## DIRECTIONS FOR THIS TASK:
Print all records exactly, leaving nothing out.

(Collected data entries)
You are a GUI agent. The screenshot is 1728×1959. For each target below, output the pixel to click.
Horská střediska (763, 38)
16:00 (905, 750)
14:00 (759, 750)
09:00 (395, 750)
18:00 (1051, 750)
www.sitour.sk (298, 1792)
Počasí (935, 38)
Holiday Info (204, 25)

## RESPONSE TO THE TASK:
You are a GUI agent. The screenshot is 1728×1959. For each target below, output the pixel to click.
Horská střediska (763, 38)
16:00 (905, 750)
14:00 (759, 750)
09:00 (395, 750)
18:00 (1051, 750)
www.sitour.sk (298, 1792)
Počasí (935, 38)
Holiday Info (204, 25)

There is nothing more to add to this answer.